> **Task goal**
All that should be output is the block of lines below from the line with "This screenshot has height=528, width=1080." to the line with "Task: Copy the swg record name", both included, exactly as written.
□ □ □ □ □
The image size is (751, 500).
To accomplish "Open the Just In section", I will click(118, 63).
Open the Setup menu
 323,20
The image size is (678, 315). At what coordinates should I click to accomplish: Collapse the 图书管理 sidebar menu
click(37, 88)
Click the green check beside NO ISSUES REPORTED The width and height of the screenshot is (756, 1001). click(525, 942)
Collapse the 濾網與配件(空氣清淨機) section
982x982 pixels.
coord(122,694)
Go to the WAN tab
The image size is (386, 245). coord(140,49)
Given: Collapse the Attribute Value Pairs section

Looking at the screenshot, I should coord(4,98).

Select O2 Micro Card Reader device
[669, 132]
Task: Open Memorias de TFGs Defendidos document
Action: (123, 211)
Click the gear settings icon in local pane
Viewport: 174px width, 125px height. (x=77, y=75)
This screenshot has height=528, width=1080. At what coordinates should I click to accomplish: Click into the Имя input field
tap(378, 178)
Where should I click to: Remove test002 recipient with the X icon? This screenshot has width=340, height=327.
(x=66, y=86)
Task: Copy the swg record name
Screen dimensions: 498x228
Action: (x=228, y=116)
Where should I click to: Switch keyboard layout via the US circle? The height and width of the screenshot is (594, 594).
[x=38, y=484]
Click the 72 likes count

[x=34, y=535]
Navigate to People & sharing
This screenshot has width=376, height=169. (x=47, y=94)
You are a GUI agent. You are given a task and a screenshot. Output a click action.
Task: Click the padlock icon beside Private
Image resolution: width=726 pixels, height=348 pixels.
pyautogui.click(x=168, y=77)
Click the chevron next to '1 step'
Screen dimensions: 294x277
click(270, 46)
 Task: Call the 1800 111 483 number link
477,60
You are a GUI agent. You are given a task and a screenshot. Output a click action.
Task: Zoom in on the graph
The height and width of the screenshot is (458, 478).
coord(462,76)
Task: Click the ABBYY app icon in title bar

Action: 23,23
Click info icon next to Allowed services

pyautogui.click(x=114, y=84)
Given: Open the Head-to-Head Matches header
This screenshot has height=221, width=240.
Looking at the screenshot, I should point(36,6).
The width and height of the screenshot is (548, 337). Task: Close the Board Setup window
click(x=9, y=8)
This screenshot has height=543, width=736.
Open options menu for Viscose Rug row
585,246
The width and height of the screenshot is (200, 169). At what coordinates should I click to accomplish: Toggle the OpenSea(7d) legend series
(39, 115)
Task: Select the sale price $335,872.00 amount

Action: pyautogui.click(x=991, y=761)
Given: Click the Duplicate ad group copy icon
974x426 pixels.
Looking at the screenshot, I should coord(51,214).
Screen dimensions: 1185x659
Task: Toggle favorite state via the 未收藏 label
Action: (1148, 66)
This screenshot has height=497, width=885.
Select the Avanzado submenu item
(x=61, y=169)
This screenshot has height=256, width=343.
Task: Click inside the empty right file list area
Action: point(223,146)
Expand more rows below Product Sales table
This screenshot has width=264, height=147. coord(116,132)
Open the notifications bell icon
□ □ □ □ □
> **Response for this exercise**
This screenshot has height=528, width=1080. At what coordinates should I click to accomplish: Click into the Имя input field
tap(378, 178)
Where should I click to: Remove test002 recipient with the X icon? This screenshot has width=340, height=327.
(x=66, y=86)
Task: Copy the swg record name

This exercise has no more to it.